Screenshot 2015-05-14 10.30.13“The letter ended simply with goodbye”. Many of our core public services face real danger when they go to work. The emotions and actions of people in these jobs are often in an entirely different place. People in organisations  use a version of the phrase, ‘put your flack jacket on and get in there’ or ‘you’ll need your flack jacket for this meeting’. Least we forget when some people go to work there is no euphemism in the expression there is a reality to their need for proaction. This poet  writes of a time when he was employed in the Royal Navy.

Listen to a narrator

Losing a Friend
I lost my best friend many years ago!
Battle worn and weary he never let it show.
The night before he died, he said to me,
I’m not going home this time, just wait and see.
I called him a drunken fool and smiled.
A day later I saw his body, lifeless and defiled.
I held a letter, which he wrote in my hand,
I Started to read and tried to understand!

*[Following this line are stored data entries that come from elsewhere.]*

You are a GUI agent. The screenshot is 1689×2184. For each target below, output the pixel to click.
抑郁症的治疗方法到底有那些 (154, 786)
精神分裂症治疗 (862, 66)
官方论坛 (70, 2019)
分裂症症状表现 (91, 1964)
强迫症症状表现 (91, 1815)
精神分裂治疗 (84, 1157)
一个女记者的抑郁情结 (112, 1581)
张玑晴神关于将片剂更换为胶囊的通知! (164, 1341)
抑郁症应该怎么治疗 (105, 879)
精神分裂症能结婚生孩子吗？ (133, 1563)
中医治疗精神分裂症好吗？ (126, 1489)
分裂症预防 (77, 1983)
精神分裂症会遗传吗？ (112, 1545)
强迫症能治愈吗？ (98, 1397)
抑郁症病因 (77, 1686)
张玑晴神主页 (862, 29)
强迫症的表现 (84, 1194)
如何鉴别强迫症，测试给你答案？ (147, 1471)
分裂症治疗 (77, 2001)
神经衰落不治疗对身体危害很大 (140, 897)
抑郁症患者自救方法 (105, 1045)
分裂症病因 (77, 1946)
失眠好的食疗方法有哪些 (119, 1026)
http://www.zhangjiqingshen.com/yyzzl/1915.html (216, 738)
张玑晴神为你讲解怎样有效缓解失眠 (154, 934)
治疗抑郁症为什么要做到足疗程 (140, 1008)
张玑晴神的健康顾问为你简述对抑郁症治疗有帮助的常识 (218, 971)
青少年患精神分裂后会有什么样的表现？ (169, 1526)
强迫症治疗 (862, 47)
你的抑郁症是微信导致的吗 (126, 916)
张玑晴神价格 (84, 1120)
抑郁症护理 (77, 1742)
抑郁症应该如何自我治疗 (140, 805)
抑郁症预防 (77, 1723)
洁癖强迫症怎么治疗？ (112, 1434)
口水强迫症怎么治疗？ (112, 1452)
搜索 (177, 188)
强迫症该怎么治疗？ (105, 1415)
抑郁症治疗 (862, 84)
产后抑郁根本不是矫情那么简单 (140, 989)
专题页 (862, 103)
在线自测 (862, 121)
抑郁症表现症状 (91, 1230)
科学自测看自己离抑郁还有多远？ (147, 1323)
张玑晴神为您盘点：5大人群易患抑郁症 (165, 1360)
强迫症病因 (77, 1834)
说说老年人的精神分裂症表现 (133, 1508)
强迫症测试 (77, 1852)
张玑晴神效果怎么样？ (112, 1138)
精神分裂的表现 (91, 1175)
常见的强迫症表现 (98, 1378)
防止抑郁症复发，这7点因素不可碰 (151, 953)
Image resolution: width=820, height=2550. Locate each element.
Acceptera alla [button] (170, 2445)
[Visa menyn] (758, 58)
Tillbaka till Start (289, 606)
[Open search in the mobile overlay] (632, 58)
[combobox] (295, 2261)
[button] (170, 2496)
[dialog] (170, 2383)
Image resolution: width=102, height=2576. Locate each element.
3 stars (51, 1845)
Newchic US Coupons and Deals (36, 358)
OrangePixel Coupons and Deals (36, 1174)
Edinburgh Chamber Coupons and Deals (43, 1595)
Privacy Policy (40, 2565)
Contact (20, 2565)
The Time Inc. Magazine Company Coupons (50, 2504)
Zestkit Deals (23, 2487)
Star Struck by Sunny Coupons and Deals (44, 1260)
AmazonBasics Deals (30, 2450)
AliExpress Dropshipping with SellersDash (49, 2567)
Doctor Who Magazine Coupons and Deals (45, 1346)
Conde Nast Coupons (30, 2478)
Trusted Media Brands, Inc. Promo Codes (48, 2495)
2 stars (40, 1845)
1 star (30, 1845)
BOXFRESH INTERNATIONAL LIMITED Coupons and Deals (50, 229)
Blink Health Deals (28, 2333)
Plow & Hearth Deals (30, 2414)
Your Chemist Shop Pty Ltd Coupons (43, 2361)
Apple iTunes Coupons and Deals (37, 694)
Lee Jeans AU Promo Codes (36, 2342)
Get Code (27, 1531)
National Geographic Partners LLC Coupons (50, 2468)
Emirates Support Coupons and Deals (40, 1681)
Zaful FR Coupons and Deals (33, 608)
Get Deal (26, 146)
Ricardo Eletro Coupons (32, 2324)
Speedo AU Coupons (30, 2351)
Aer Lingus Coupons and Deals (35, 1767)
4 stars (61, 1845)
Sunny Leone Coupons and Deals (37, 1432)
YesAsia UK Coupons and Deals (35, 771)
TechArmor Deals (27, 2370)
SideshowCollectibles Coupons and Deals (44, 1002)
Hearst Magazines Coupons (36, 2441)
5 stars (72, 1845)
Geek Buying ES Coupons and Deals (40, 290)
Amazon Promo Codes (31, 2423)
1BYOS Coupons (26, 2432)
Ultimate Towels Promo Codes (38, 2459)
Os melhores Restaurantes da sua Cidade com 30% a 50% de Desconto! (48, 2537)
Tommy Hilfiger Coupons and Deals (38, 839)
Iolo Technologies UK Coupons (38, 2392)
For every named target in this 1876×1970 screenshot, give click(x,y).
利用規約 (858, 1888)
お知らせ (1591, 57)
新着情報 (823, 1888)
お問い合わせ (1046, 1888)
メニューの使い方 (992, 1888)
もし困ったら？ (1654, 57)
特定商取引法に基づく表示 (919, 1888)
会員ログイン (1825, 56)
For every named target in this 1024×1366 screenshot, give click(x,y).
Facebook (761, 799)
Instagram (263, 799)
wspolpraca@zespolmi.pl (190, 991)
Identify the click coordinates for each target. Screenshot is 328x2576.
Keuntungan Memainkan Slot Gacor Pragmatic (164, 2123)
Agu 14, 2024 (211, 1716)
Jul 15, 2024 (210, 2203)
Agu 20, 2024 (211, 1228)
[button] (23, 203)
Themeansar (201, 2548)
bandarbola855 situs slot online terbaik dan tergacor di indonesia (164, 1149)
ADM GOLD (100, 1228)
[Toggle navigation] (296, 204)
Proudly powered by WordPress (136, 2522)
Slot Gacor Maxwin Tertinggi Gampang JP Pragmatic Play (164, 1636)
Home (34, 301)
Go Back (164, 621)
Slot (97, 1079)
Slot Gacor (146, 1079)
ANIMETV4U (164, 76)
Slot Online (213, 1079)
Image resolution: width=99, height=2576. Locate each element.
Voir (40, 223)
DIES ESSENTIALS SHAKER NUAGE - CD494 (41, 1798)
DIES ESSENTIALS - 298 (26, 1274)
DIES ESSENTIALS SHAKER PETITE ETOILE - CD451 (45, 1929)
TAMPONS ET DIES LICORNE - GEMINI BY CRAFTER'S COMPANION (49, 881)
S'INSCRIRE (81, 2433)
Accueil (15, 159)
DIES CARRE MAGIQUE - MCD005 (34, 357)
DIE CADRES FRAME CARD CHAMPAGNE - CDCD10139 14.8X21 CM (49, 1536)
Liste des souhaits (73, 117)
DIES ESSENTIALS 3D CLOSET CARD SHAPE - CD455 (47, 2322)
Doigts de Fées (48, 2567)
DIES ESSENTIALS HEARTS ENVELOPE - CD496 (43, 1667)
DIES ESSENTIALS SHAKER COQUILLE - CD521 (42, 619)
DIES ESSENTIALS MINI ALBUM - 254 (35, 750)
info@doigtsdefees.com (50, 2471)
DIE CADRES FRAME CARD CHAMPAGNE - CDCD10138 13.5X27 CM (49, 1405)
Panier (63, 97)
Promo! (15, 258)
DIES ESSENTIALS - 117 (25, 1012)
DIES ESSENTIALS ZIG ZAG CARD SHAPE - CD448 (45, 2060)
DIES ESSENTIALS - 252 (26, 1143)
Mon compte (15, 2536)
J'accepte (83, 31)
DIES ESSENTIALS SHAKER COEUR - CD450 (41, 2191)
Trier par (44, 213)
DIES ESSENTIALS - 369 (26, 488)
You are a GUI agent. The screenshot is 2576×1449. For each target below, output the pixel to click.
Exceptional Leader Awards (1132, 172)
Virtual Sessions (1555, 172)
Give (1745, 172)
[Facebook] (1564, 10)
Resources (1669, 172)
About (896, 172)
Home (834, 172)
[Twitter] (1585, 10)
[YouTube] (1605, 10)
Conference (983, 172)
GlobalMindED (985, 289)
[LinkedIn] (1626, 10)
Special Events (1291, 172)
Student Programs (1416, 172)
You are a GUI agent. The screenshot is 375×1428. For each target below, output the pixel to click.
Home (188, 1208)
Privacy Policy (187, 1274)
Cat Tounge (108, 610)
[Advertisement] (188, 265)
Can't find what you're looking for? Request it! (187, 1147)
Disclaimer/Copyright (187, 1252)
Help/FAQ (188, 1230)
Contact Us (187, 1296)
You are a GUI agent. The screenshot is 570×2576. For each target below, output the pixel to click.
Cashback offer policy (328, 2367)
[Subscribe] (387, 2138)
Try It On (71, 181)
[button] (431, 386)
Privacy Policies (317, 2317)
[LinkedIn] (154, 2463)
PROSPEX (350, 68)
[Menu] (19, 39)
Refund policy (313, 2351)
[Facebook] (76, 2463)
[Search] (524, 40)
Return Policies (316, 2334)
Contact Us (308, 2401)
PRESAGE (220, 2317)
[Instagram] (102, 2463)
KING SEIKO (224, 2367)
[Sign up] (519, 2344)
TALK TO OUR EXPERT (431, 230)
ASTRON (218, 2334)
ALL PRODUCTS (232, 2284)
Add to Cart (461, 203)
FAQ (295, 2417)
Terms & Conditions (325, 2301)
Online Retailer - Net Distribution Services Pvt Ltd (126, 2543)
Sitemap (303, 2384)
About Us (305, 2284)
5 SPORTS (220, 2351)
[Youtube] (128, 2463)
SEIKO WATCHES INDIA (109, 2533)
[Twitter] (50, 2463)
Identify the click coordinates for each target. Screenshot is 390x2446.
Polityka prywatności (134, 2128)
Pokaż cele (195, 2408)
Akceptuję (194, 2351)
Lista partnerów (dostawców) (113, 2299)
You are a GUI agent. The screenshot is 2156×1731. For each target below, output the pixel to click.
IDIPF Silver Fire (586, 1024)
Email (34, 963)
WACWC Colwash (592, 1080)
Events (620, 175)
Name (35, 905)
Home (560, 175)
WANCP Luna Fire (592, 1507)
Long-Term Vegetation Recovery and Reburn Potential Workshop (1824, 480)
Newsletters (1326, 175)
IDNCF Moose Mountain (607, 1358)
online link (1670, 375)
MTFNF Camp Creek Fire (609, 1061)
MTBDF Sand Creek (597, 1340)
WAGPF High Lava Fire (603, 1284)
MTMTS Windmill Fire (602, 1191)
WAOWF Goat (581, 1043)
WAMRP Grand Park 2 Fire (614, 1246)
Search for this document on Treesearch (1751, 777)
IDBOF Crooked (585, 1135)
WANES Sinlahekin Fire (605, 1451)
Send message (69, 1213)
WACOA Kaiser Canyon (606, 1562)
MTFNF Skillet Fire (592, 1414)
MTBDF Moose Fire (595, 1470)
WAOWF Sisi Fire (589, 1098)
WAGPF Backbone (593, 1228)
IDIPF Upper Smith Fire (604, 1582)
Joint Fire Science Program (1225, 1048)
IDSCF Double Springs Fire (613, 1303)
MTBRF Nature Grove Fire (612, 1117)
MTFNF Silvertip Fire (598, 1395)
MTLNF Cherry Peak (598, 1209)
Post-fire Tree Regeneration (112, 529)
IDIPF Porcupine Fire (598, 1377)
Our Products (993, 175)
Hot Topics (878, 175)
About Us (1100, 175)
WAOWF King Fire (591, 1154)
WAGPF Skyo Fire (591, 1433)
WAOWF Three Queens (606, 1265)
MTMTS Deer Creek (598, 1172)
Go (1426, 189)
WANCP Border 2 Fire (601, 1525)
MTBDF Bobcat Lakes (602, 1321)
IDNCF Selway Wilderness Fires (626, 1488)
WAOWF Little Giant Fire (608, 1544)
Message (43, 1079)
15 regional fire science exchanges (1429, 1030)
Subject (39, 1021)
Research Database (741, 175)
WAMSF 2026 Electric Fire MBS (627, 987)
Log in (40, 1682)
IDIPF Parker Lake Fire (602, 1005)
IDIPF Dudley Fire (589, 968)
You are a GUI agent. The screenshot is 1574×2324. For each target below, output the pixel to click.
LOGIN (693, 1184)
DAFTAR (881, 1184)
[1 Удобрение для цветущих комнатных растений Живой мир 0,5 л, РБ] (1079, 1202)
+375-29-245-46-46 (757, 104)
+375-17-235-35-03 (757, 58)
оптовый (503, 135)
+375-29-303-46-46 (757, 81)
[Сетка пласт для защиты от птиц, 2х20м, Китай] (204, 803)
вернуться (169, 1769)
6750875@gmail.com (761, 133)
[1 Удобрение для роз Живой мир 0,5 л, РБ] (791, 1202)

With tears burning my eyes, this is what I read…

My Dear, if you’re reading this letter, then I am dead!
Please don’t cry for me, for I did my best!
I fought hard in battle, now I’m ready to rest.
Tell my boy, daddy loved him, he was proud of his son,
That I died wearing my badge that read “dad your number one”.
Look after mum, comfort her now I am gone.
She will need you there, see that she can carry on.
Toast my life with all of my friends.
My life is over make sure, yours never ends.
For you, my love, it’s you that got me through.
Every time we talked, every letter which said “I love you”
Move on but Never forget the life that we shared.
Care for another but Never forget how much I cared.
Live your life well and I will meet you again at heavens gate
But don’t meet me too soon, don’t worry I will wait.
So, goodbye, mother, son, my darling wife.
Do not remember my death, but celebrate my life.
For now, it’s over for me but please don’t cry…

The letter ended simply with “goodbye”

I miss my friend everyday, the silly smile and things he’d say.
I miss his company and comfort when I lost my way.
I hate the way he was taken and I wasn’t there.
I hate the way how much it hurts that I still care.
I still wish it was me that was taken on that day.
I still have these nightmares no matter how hard I pray.
No one can understand the pain, you see
For my friend died after taking a bullet to save me.
In battle he died, not for his country but for my life.
I’m the reason he orphaned his son and widowed his wife.
I know that my friend is waiting for me.
Soon I will join him and from pain set me free.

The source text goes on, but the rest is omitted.